I was flipping the channels on my television a couple of weeks ago and I stopped, as I always do, on C-SPAN Books. There was some feminist, whose name is not important, giving a five-minute rant against President Richard Nixon because he vetoed the bill proposed by Walter Mondale to make federal daycare for preschool children a new middle-class entitlement. Nixon’s veto message, which actually was written by Patrick Buchanan who was then working on Nixon’s White House staff, is a splendid explanation of the importance of children being raised by their own parents.
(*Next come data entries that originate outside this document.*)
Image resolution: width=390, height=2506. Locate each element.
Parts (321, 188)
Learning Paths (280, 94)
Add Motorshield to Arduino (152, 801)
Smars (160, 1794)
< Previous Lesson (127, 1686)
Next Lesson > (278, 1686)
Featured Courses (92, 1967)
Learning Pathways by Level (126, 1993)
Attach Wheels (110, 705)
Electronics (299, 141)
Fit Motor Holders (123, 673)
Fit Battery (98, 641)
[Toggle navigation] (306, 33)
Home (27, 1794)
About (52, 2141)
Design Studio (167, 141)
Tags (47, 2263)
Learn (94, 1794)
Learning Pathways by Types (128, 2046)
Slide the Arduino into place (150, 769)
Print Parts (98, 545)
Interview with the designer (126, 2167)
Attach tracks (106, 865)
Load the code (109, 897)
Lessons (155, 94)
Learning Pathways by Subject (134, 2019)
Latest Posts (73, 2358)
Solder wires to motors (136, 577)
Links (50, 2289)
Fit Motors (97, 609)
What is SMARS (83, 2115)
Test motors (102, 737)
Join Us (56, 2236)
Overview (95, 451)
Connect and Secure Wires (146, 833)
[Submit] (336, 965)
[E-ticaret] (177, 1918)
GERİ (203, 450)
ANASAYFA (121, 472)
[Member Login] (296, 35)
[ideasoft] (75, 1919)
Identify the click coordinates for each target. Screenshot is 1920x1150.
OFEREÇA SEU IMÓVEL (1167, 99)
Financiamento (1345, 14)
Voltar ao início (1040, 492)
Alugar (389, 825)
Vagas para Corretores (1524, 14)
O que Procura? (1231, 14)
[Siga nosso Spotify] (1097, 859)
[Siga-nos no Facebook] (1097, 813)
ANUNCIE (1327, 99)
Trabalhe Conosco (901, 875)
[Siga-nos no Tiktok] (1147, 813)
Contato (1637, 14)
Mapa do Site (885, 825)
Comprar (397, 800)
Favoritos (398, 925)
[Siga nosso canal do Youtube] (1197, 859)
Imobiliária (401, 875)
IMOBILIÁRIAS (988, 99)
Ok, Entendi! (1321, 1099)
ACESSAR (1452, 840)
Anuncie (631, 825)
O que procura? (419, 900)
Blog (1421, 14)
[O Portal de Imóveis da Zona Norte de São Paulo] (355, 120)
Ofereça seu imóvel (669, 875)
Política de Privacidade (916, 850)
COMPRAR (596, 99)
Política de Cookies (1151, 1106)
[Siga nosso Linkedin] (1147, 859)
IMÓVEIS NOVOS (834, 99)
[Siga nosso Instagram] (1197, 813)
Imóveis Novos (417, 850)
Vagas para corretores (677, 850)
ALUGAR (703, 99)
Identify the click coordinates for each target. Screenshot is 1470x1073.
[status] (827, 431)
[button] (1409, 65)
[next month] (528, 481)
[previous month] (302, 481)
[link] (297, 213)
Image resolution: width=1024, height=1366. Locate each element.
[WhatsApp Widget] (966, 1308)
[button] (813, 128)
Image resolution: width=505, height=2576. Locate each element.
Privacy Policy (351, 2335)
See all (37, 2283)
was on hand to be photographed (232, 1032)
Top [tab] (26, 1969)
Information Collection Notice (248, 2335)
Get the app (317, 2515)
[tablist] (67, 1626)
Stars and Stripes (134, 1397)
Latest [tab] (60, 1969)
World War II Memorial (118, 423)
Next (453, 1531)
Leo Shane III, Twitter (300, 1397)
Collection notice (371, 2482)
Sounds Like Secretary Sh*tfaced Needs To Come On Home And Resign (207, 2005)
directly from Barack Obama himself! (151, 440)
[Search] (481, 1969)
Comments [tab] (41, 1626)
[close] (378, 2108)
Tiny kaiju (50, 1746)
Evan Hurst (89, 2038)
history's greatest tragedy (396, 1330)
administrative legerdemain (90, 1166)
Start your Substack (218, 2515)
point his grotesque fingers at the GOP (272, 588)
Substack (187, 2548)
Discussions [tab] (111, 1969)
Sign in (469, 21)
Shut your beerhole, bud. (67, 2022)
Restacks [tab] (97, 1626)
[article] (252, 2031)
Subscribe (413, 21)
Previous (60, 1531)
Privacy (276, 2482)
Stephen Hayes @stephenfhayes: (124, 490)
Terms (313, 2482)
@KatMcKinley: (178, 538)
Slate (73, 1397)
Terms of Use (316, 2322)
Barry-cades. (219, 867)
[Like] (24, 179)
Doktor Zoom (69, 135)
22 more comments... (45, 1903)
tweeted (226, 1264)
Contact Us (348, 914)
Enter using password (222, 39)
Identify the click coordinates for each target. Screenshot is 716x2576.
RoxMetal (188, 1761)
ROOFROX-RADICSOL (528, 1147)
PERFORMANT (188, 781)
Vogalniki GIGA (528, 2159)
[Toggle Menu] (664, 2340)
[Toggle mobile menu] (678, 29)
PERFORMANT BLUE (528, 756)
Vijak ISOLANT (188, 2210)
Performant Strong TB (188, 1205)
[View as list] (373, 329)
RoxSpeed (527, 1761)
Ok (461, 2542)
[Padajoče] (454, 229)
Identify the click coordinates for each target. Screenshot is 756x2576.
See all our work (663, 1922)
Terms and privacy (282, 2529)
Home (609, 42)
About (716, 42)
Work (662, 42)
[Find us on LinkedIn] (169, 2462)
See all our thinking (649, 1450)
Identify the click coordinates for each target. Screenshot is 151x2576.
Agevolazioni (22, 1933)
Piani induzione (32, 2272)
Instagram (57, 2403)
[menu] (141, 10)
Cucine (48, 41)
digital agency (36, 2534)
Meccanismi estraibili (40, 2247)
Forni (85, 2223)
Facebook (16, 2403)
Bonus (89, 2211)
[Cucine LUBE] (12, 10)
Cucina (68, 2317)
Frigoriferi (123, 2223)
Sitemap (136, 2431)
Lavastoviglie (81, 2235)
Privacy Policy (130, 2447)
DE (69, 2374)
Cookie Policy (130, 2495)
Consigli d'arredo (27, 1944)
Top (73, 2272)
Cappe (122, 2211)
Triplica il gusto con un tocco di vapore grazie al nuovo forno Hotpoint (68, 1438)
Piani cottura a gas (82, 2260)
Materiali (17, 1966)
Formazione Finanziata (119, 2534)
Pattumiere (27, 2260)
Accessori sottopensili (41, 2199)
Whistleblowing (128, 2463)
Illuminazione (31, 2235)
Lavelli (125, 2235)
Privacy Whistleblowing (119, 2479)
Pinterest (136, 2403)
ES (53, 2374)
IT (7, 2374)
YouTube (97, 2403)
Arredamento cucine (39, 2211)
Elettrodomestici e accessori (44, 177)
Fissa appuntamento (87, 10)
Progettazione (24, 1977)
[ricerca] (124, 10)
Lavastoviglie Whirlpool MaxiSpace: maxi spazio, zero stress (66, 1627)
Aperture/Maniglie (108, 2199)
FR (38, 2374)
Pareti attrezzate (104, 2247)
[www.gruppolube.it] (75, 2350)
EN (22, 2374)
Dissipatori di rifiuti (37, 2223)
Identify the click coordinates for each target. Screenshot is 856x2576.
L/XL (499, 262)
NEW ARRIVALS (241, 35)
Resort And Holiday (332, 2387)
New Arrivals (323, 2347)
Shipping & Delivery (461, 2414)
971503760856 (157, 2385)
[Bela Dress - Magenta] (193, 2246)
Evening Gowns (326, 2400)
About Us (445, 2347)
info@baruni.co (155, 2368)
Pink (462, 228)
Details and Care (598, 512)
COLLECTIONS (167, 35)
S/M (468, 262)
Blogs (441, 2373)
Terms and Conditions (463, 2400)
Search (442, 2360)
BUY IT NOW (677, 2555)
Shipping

Nixon’s veto was and is popular, because the majority of Americans don’t want to pay taxes to provide babysitters for other people’s children.
The fact that this veto, written back in the 1970s, is still being attacked by the feminists shows a lot about their attitude — they never forgive and forget. This also shows a lot about the feminist agenda, which is not only anti-men and anti-marriage, but is also anti-motherhood. When the feminists talk about discrimination against women in a patriarchal society, one of their examples of oppression in America is that mothers are expected to care for their own children, and the feminists think this obligation should be taken over by the government.
The demand for government babysitting for preschool children was one of the feminists’ four hot-button resolutions passed at the International Women’s Year Conference in Houston in 1977. The other three hot-button resolutions demanded ratification of the Equal Rights Amendment, tax-funding for abortions, and an endorsement of the entire gay rights agenda.
Husbands and fathers used to be expected to provide the financial support for their wife and children. The feminists have carried on a long-running campaign to make husbands and fathers irrelevant and to get mothers out of the home and into the labor force, and then demand government daycare.